• **EXERCISE**:
Repeat every line from the line containing "Click second highlighted 'selling' word" to the end of the data, exactly. Leave the pictures out.

☆ ☆ ☆ ☆ ☆

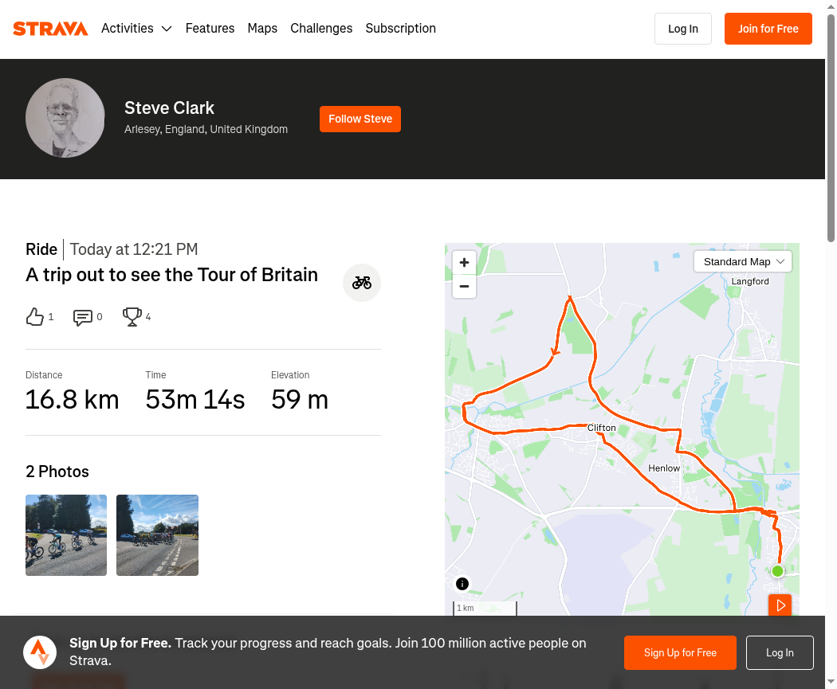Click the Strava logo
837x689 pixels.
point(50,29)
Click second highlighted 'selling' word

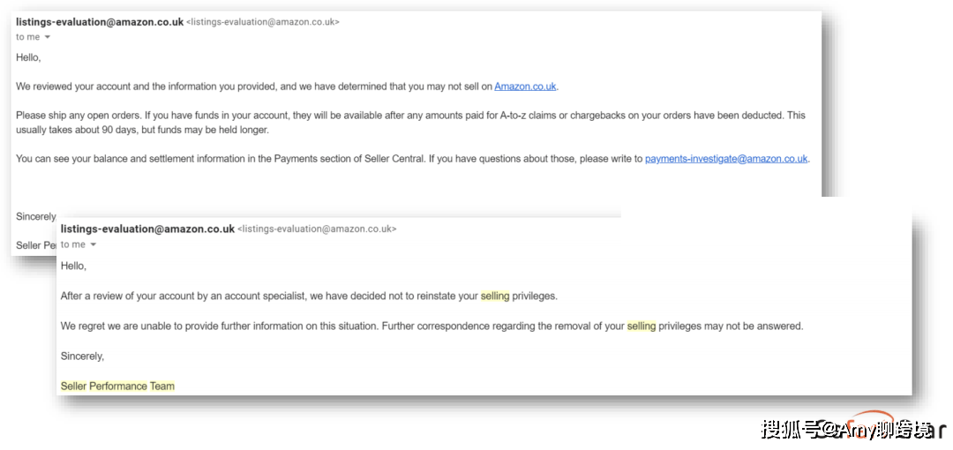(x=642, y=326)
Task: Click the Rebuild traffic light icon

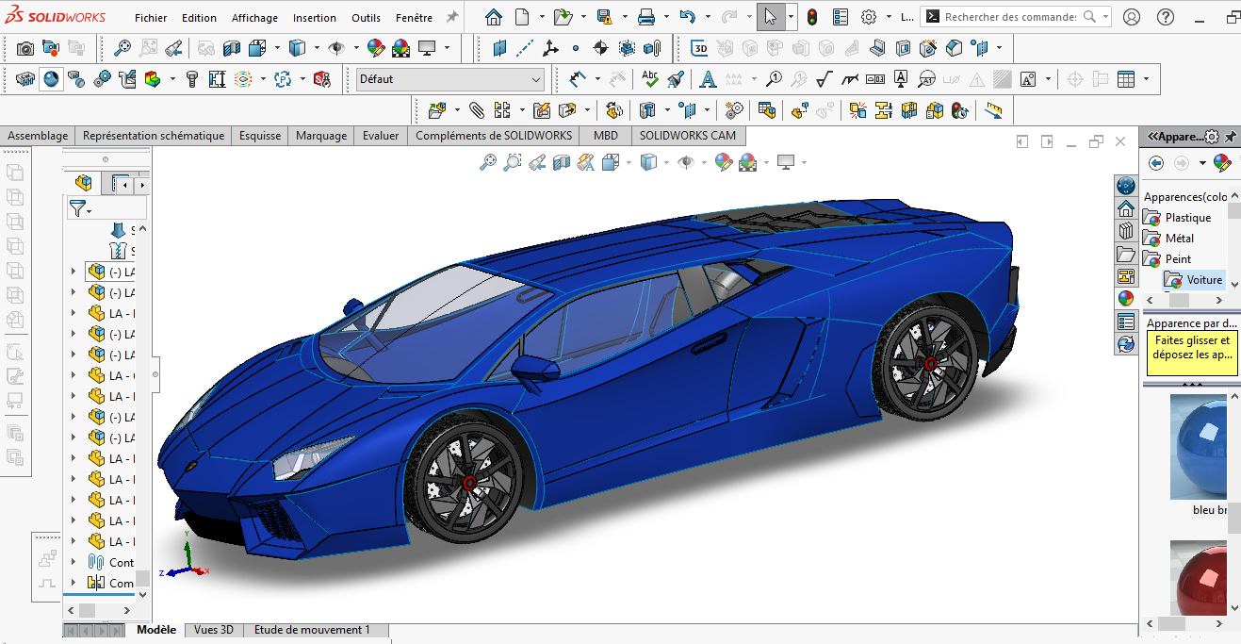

☆ ☆ ☆ ☆ ☆

• **SOLUTION TO THE PROBLEM**:
Click second highlighted 'selling' word

(x=642, y=326)
Task: Click the Rebuild traffic light icon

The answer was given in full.